I have to add that I lost 55 and maintained for 18 years now, because I fixed my loneliness and then I lost all of the weight. That’s not how losing and preserving works, but it is a part of the trek we’re on.

 My grandma lived her entire life surrounded by seven siblings and their spouses, kids, her mother, and a few close friends she’d known for decades. Neither she nor my grandpa lived a consumer-lifestyle. Their social needs were met so they didn’t need a fancy car.

The days of neighbors strolling by our front porch and hanging out for a bit, are likely over, but lets start learning modern ways of filling our loneliness versus feeding it.

My Sequence:

Situation: (something concrete) I’m writing an article for Costco.

My thought: “I went down too many rabbit holes over the weekend as I wrote the first part of the article. If I hadn’t done all that “rabbit-holing” last weekend. I’d be close to done by now.”

My feeling: annoyed with myself because of two whole wasted days.

My action: Bum around thinking “I’ve been caught out, I’m not really a writer at all!!” (Drama.)

My result: Haranguing myself saying, “another wasted day.” (Additionally, I have to rejigger my self-esteem problem and that takes up time too.)

My new sequence using my chosen thought:

Situation: (something concrete) I’m writing an article for Costco and it’s not going quickly like I thought it would.
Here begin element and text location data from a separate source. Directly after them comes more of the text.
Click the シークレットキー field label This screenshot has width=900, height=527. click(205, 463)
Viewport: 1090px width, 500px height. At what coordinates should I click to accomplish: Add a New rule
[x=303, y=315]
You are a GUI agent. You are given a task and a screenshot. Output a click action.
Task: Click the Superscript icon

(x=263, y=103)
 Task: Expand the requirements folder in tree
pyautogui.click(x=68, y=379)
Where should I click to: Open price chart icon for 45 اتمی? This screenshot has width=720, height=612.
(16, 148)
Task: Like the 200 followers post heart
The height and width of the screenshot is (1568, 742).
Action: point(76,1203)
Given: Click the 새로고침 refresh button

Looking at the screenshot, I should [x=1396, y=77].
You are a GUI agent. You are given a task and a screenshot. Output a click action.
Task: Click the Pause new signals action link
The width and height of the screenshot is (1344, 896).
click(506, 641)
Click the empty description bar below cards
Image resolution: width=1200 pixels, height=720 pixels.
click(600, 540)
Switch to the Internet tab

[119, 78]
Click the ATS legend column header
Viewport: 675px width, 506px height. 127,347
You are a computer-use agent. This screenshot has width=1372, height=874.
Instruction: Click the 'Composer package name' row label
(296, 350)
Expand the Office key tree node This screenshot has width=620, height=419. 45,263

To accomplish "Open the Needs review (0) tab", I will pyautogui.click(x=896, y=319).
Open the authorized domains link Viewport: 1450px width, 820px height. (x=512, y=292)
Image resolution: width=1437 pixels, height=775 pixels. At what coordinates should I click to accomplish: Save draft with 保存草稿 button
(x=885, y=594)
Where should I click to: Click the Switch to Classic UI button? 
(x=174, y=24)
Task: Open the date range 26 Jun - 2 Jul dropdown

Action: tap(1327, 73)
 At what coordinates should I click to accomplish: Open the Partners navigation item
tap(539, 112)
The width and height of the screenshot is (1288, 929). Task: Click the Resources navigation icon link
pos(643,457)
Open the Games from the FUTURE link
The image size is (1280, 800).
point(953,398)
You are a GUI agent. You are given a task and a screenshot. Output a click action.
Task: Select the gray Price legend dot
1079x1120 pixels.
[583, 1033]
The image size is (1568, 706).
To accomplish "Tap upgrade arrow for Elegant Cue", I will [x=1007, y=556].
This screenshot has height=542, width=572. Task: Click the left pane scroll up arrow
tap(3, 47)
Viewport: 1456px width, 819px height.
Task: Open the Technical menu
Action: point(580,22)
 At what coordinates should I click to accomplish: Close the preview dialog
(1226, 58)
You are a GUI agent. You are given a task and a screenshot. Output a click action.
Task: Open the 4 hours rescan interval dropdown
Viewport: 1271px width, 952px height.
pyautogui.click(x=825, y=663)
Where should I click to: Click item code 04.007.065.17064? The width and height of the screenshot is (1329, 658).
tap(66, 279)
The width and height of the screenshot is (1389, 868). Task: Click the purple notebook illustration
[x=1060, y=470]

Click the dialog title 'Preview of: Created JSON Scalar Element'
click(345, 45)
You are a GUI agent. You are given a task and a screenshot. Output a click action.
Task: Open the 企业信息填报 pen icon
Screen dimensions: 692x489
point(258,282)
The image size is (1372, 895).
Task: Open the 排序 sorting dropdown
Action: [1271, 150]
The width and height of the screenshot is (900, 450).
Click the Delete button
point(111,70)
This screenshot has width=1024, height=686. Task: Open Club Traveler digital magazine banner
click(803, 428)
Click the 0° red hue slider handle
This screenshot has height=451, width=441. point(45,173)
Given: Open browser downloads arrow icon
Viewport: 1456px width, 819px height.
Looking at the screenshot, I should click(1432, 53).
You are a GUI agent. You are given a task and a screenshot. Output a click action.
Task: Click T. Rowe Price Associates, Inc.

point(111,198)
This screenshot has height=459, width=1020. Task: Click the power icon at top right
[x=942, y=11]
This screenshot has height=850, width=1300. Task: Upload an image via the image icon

Chosen thought: Yes, I go down rabbit holes to learn all I can before writing my article. I’ve learned a lot about the cities I’ve written about. I also need to gain background info for the article. Part of this writing articles going down rabbit holes to really understand as much as possible about what’s going on Christmas-market wise in NYC.

My feeling: Very pleased. I did learn a lot and writing is so much easier when you’ve done the research.

My action: Got back to it, but this time stayed more focused. In the end, I thought that losing myself on the internet was just part of writing, and it is, but I also brought a lack of focus that I need to work on.

My result: Written articles!!!

Being completely transparent I went through several books that I thought would make phenomenal book-desserts, but not a one of them passed the test.  So I picked my three spectacular reads in 2024, so far.

Life after Life: a Novel by Kate Atkinson is a book-dessert of the highest caliber think: book version of tiramisu cheese cake (made by someone who wasn’t you).

Awesome, awesome, awesome on the awesome-o-meter. One Hundred Years of Lenni and Margot by Marianne Cronin is the book-dessert superstar fiction of 2024 (at least so far).

Loved this book. Total Book-Dessert: I know that I’m probably one of the last on the planet to read this marvel of a story but I finally got to The Book Thief by Markus Zusak. ♥

Humans are creatures of habit. If you quit when things get tough, it gets that much easier to quit the next time. On the other hand, if you force yourself to push through it, the grit begins to grow in you.” — Travis Bradberry

Okey-doke, it’s back to NYC at Christmastime for me.